文書の抜粋:
----------------------------------------

知り合いの中学教師が、宴席で僕に言った。



役場で働いていた頃、公務とは別に、年に一度の重要な使命があった。
ダンスだ。

3月上旬に開かれる地域のイベント(公民館祭りみたいなもの)で、「役場の若い人たちでなにか出し物してくれない?」と主催者側からオファーがあったのがきっかけ。僕が入職する前年度に始まり、以降は恒例となっていた。
出し物自体はなんでも良かったのだが、僕が大学時代にダンスサークル所属だったから、なにより僕自身がやりたかったから、ダンスに決まった。

4年目にもなると、それまで「役場若手有志 様」だった依頼文書の宛名が「○○課(当時の僕の所属部署) アルロン 様」になり、主催団体のマダムから「今年もダンス期待してるよ!」とありがたい応援をいただいたものである。あと、なぜか知らんが2年目あたりから出番が大トリになっていた。
同時に、一緒に踊ってくれるメンバーがなかなか見つからず、僕を含めて3人しかいない状況でもあった。

----------------------------------------

学習課題:
[A] 役場の出し物のダンスについての抜粋から、「役場で働いていた頃、公務とは別に、年に一度の重要な使命があった。」と「人しかいない状況でもあった。」の間を、両端の語句も含めて一字一句そのまま繰り返しなさい。
[B] 抜粋によると、一緒に踊るメンバーは筆者を含めて何人しかいなかったか。
この抜粋に書かれている内容だけを根拠にすること。

データ行:
----------------------------------------

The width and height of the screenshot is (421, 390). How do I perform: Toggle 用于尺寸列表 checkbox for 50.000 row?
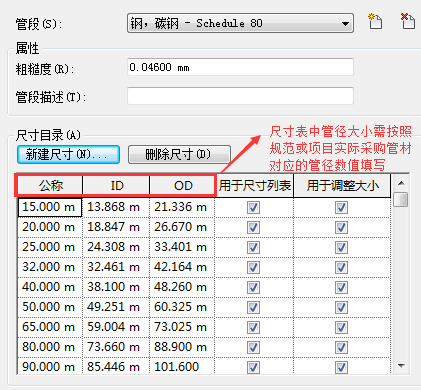(x=253, y=307)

----------------------------------------

解答例:
[A]
役場で働いていた頃、公務とは別に、年に一度の重要な使命があった。
ダンスだ。

3月上旬に開かれる地域のイベント(公民館祭りみたいなもの)で、「役場の若い人たちでなにか出し物してくれない?」と主催者側からオファーがあったのがきっかけ。僕が入職する前年度に始まり、以降は恒例となっていた。
出し物自体はなんでも良かったのだが、僕が大学時代にダンスサークル所属だったから、なにより僕自身がやりたかったから、ダンスに決まった。

4年目にもなると、それまで「役場若手有志 様」だった依頼文書の宛名が「○○課(当時の僕の所属部署) アルロン 様」になり、主催団体のマダムから「今年もダンス期待してるよ!」とありがたい応援をいただいたものである。あと、なぜか知らんが2年目あたりから出番が大トリになっていた。
同時に、一緒に踊ってくれるメンバーがなかなか見つからず、僕を含めて3人しかいない状況でもあった。

[B] 3人しかいなかった。